A magia de seus dedos sobre as cordas eram a confirmação de que “a inspiração é uma tensão das faculdades da alma que torna possível o grau de atenção indispensável à composição em planos múltiplos”, como quer Simone Weil. E, em algumas de suas performances é quase impossível juntar no ouvido o modo como ele consegue colar os baixos típicos do choro aos elaborados dedilhados derramando-se sobre as primas, tão característicos da música erudita ao violão.

Em quase qualquer outro país, um músico dessa envergadura seria cultuado como um patrimônio nacional, esculpido em praças, nomeado em avenidas e/ou escolas e edifícios públicos, tema de incontáveis teses em universidades.

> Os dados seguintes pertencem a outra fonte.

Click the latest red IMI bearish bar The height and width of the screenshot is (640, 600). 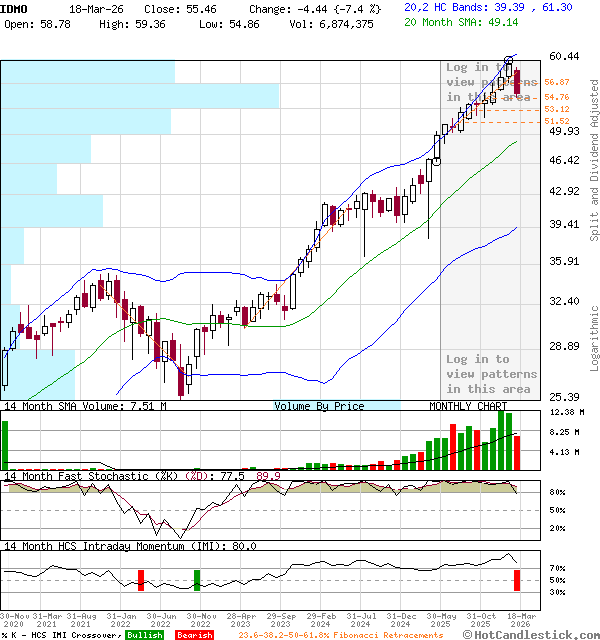click(517, 580)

O único documentário sério sobre Baden, no entanto, foi produzido pela TV Alemã, chama-se Canto on Guitar [e pode, aliás, ser visto em três partes, na íntegra no Youtube]. O filme documenta a feição do disco homônimo e traz interessantes cenas de bastidores, de um jovem Baden exultante com o resultado dos takes gravados. Ou brincando com seus músicos de apoio.

Mas é também no Youtube que se pode achar um de seus momentos mais sublimes: a execução de seu Prelúdio em Lá Menor para uma plateia polonesa em meados dos anos 80. A longa peça, de nove minutos, se assemelha a alguns dos Estudos de Villa-Lobos. A peça é de desafiar qualquer mão direita ao violão. É sólida, extremamente bem construída. Mas muito mais comovente é a interpretação de Baden. O modo como ele explora a dinâmica da coisa verte todo o amor que ele nutria pelo violão. E uma concentração absoluta parece atravessar seu corpo franzino como uma entidade. E, então, ao final, o cansaço, a expressão de humildade em seu semblante, ao tirar os vastos óculos de hipermétrope e debruçar-se sobre o tampo do instrumento, em contido agradecimento: pura poesia. [Para assistir essa performance, clique aqui].

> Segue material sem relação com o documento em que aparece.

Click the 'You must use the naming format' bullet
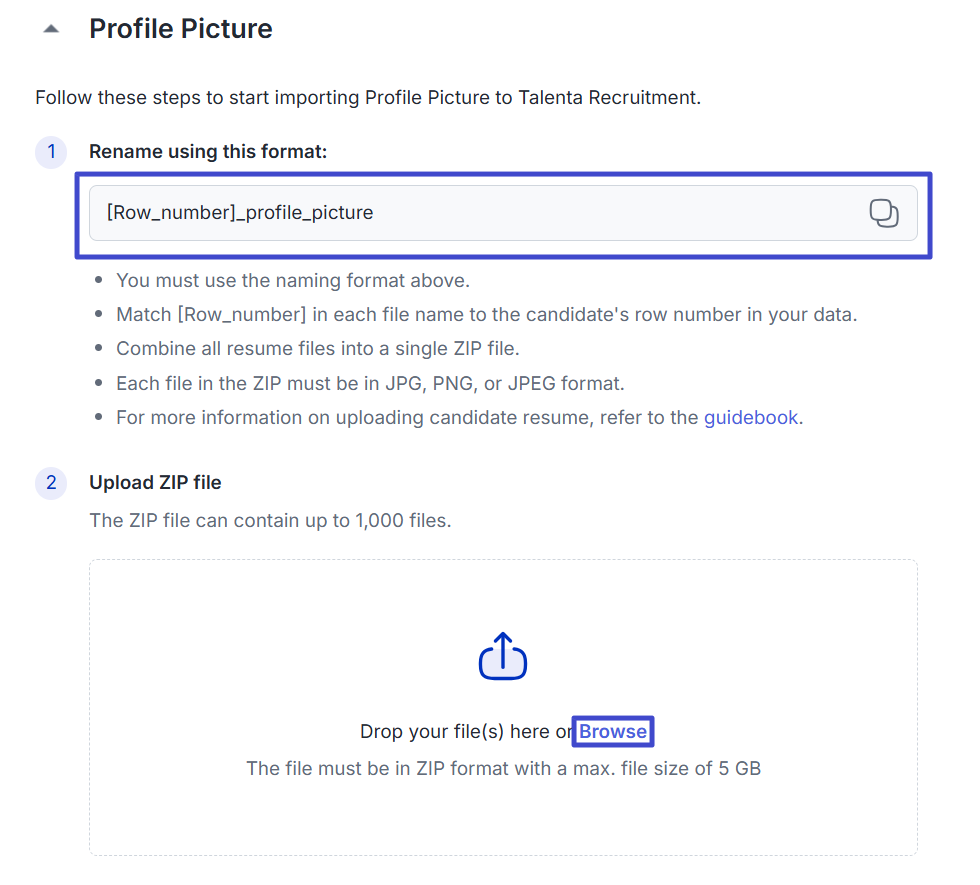Screen dimensions: 980x885 click(293, 280)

Este ano o Cine Ceará homenageou Che Guevara. Para quem não sabe, Guevara executou a sangue-frio dezenas de simpatizantes de Fulgencio Baptista contra os muros de Havana durante as escaramuças da revolução em Cuba. Mas é homenageado, no Brasil, em Fortaleza, num festival de cinema. É de se sonhar um dia em que alguém da grandeza de Baden Powell, que ao mundo só legou beleza e poesia, possa ser um nome homenageado em eventos assim. Quem sabe quando gravarem um único filme de respeito sobre ele produzido em seu próprio país.

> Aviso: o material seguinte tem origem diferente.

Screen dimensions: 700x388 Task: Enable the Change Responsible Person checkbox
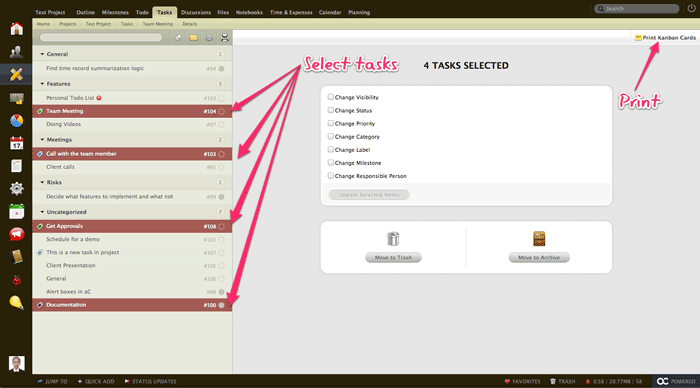point(331,176)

E é ainda Simone Weil quem nos diz que “o poeta é uma pessoa; no entanto, nos momentos em que atinge a perfeição poética, é percorrido por uma inspiração impessoal. É só nos momentos medíocres que sua inspiração é pessoal; e então não é verdadeiramente inspiração.” Na vasta maioria de suas performances, o autor de “Berimbau” parecia percorrido por essa pulsão impessoal.

Saravá, Baden!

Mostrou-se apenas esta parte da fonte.